Task statement:
Word for word, restate all of the data shown below.
>>>
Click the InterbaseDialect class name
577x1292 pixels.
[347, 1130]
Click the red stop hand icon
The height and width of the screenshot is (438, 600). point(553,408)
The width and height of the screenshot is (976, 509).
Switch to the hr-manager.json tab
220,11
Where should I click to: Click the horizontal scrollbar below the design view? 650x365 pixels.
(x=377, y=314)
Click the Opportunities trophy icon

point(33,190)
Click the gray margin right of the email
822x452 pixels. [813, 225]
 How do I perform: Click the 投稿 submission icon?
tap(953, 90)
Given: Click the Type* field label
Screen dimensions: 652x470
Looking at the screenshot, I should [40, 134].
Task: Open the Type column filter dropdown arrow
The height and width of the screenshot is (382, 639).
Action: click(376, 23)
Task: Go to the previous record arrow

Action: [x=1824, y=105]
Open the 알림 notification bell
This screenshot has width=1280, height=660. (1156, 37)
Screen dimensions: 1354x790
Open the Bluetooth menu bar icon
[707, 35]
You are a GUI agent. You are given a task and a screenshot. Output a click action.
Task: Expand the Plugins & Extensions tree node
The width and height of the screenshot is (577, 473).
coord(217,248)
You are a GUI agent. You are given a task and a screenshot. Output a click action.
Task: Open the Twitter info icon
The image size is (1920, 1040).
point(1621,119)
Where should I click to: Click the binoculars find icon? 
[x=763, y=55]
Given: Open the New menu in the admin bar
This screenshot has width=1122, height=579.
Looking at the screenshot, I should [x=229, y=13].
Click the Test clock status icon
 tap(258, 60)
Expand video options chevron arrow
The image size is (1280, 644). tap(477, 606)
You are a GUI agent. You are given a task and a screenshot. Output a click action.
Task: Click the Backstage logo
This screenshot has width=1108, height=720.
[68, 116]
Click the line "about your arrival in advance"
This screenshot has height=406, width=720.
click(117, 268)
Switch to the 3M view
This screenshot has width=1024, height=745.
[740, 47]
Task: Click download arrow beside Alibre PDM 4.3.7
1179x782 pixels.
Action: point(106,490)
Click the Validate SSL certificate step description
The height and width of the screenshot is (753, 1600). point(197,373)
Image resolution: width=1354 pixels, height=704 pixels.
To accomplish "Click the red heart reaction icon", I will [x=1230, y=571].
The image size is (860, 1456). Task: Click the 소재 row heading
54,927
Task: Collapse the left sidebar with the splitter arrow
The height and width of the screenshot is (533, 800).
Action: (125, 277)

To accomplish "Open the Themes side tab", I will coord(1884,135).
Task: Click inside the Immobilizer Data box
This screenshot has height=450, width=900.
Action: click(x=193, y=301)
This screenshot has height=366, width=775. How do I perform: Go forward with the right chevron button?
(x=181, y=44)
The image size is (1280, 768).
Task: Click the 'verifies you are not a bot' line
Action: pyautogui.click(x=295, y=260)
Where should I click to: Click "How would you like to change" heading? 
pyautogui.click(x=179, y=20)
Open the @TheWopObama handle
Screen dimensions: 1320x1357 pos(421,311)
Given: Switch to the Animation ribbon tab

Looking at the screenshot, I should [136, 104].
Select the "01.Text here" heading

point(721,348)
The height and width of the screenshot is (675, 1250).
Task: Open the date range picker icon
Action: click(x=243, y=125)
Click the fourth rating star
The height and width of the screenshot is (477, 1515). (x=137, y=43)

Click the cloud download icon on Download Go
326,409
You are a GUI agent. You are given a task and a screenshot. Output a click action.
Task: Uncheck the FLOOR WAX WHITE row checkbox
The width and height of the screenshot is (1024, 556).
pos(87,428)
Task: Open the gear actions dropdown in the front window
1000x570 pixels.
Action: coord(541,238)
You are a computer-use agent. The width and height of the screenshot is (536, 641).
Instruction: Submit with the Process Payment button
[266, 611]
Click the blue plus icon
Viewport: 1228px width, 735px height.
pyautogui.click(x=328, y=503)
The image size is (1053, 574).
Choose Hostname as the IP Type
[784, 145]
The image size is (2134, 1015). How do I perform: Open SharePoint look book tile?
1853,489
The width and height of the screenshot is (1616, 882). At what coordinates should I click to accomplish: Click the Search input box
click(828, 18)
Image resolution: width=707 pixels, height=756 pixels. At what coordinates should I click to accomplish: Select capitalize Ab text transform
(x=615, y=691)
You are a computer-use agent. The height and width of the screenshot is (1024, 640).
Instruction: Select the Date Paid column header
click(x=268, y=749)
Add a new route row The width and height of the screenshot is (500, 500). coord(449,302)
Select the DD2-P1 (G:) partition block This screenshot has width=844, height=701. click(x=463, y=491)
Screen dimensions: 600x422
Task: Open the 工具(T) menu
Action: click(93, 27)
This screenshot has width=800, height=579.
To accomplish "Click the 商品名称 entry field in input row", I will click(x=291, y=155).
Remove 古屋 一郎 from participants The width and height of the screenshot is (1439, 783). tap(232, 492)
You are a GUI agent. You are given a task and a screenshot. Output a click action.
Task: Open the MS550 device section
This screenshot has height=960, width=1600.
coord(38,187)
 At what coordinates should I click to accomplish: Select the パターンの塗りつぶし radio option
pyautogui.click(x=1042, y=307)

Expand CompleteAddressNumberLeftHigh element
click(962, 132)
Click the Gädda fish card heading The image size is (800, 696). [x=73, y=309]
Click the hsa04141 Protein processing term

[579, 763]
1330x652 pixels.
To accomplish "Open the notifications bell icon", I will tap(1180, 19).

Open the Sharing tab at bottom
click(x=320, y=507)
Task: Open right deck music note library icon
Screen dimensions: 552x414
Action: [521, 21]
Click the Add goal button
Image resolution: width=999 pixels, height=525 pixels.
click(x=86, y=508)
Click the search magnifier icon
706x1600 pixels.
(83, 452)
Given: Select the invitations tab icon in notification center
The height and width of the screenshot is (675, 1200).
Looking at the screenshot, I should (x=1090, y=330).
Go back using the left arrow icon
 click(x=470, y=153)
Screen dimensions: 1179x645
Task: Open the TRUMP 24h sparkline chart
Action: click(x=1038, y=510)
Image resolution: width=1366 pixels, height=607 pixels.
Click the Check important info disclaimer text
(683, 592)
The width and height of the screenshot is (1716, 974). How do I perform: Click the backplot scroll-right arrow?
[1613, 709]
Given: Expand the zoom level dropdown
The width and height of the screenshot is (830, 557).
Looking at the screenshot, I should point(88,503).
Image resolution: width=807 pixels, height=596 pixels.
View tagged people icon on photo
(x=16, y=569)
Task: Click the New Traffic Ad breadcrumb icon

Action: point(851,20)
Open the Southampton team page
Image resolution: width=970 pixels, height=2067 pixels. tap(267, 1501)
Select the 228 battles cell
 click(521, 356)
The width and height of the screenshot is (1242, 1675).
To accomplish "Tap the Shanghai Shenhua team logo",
<<<
Task response:
Click the InterbaseDialect class name
577x1292 pixels.
[347, 1130]
Click the red stop hand icon
The height and width of the screenshot is (438, 600). point(553,408)
The width and height of the screenshot is (976, 509).
Switch to the hr-manager.json tab
220,11
Where should I click to: Click the horizontal scrollbar below the design view? 650x365 pixels.
(x=377, y=314)
Click the Opportunities trophy icon

point(33,190)
Click the gray margin right of the email
822x452 pixels. [813, 225]
 How do I perform: Click the 投稿 submission icon?
tap(953, 90)
Given: Click the Type* field label
Screen dimensions: 652x470
Looking at the screenshot, I should [40, 134].
Task: Open the Type column filter dropdown arrow
The height and width of the screenshot is (382, 639).
Action: click(376, 23)
Task: Go to the previous record arrow

Action: [x=1824, y=105]
Open the 알림 notification bell
This screenshot has width=1280, height=660. (1156, 37)
Screen dimensions: 1354x790
Open the Bluetooth menu bar icon
[707, 35]
You are a GUI agent. You are given a task and a screenshot. Output a click action.
Task: Expand the Plugins & Extensions tree node
The width and height of the screenshot is (577, 473).
coord(217,248)
You are a GUI agent. You are given a task and a screenshot. Output a click action.
Task: Open the Twitter info icon
The image size is (1920, 1040).
point(1621,119)
Where should I click to: Click the binoculars find icon? 
[x=763, y=55]
Given: Open the New menu in the admin bar
This screenshot has width=1122, height=579.
Looking at the screenshot, I should [x=229, y=13].
Click the Test clock status icon
 tap(258, 60)
Expand video options chevron arrow
The image size is (1280, 644). tap(477, 606)
You are a GUI agent. You are given a task and a screenshot. Output a click action.
Task: Click the Backstage logo
This screenshot has width=1108, height=720.
[68, 116]
Click the line "about your arrival in advance"
This screenshot has height=406, width=720.
click(117, 268)
Switch to the 3M view
This screenshot has width=1024, height=745.
[740, 47]
Task: Click download arrow beside Alibre PDM 4.3.7
1179x782 pixels.
Action: point(106,490)
Click the Validate SSL certificate step description
The height and width of the screenshot is (753, 1600). point(197,373)
Image resolution: width=1354 pixels, height=704 pixels.
To accomplish "Click the red heart reaction icon", I will [x=1230, y=571].
The image size is (860, 1456). Task: Click the 소재 row heading
54,927
Task: Collapse the left sidebar with the splitter arrow
The height and width of the screenshot is (533, 800).
Action: (125, 277)

To accomplish "Open the Themes side tab", I will coord(1884,135).
Task: Click inside the Immobilizer Data box
This screenshot has height=450, width=900.
Action: click(x=193, y=301)
This screenshot has height=366, width=775. How do I perform: Go forward with the right chevron button?
(x=181, y=44)
The image size is (1280, 768).
Task: Click the 'verifies you are not a bot' line
Action: pyautogui.click(x=295, y=260)
Where should I click to: Click "How would you like to change" heading? 
pyautogui.click(x=179, y=20)
Open the @TheWopObama handle
Screen dimensions: 1320x1357 pos(421,311)
Given: Switch to the Animation ribbon tab

Looking at the screenshot, I should [136, 104].
Select the "01.Text here" heading

point(721,348)
The height and width of the screenshot is (675, 1250).
Task: Open the date range picker icon
Action: click(x=243, y=125)
Click the fourth rating star
The height and width of the screenshot is (477, 1515). (x=137, y=43)

Click the cloud download icon on Download Go
326,409
You are a GUI agent. You are given a task and a screenshot. Output a click action.
Task: Uncheck the FLOOR WAX WHITE row checkbox
The width and height of the screenshot is (1024, 556).
pos(87,428)
Task: Open the gear actions dropdown in the front window
1000x570 pixels.
Action: coord(541,238)
You are a computer-use agent. The width and height of the screenshot is (536, 641).
Instruction: Submit with the Process Payment button
[266, 611]
Click the blue plus icon
Viewport: 1228px width, 735px height.
pyautogui.click(x=328, y=503)
The image size is (1053, 574).
Choose Hostname as the IP Type
[784, 145]
The image size is (2134, 1015). How do I perform: Open SharePoint look book tile?
1853,489
The width and height of the screenshot is (1616, 882). At what coordinates should I click to accomplish: Click the Search input box
click(828, 18)
Image resolution: width=707 pixels, height=756 pixels. At what coordinates should I click to accomplish: Select capitalize Ab text transform
(x=615, y=691)
You are a computer-use agent. The height and width of the screenshot is (1024, 640).
Instruction: Select the Date Paid column header
click(x=268, y=749)
Add a new route row The width and height of the screenshot is (500, 500). coord(449,302)
Select the DD2-P1 (G:) partition block This screenshot has width=844, height=701. click(x=463, y=491)
Screen dimensions: 600x422
Task: Open the 工具(T) menu
Action: click(93, 27)
This screenshot has width=800, height=579.
To accomplish "Click the 商品名称 entry field in input row", I will click(x=291, y=155).
Remove 古屋 一郎 from participants The width and height of the screenshot is (1439, 783). tap(232, 492)
You are a GUI agent. You are given a task and a screenshot. Output a click action.
Task: Open the MS550 device section
This screenshot has height=960, width=1600.
coord(38,187)
 At what coordinates should I click to accomplish: Select the パターンの塗りつぶし radio option
pyautogui.click(x=1042, y=307)

Expand CompleteAddressNumberLeftHigh element
click(962, 132)
Click the Gädda fish card heading The image size is (800, 696). [x=73, y=309]
Click the hsa04141 Protein processing term

[579, 763]
1330x652 pixels.
To accomplish "Open the notifications bell icon", I will tap(1180, 19).

Open the Sharing tab at bottom
click(x=320, y=507)
Task: Open right deck music note library icon
Screen dimensions: 552x414
Action: [521, 21]
Click the Add goal button
Image resolution: width=999 pixels, height=525 pixels.
click(x=86, y=508)
Click the search magnifier icon
706x1600 pixels.
(83, 452)
Given: Select the invitations tab icon in notification center
The height and width of the screenshot is (675, 1200).
Looking at the screenshot, I should (x=1090, y=330).
Go back using the left arrow icon
 click(x=470, y=153)
Screen dimensions: 1179x645
Task: Open the TRUMP 24h sparkline chart
Action: click(x=1038, y=510)
Image resolution: width=1366 pixels, height=607 pixels.
Click the Check important info disclaimer text
(683, 592)
The width and height of the screenshot is (1716, 974). How do I perform: Click the backplot scroll-right arrow?
[1613, 709]
Given: Expand the zoom level dropdown
The width and height of the screenshot is (830, 557).
Looking at the screenshot, I should point(88,503).
Image resolution: width=807 pixels, height=596 pixels.
View tagged people icon on photo
(x=16, y=569)
Task: Click the New Traffic Ad breadcrumb icon

Action: point(851,20)
Open the Southampton team page
Image resolution: width=970 pixels, height=2067 pixels. tap(267, 1501)
Select the 228 battles cell
 click(521, 356)
The width and height of the screenshot is (1242, 1675).
To accomplish "Tap the Shanghai Shenhua team logo",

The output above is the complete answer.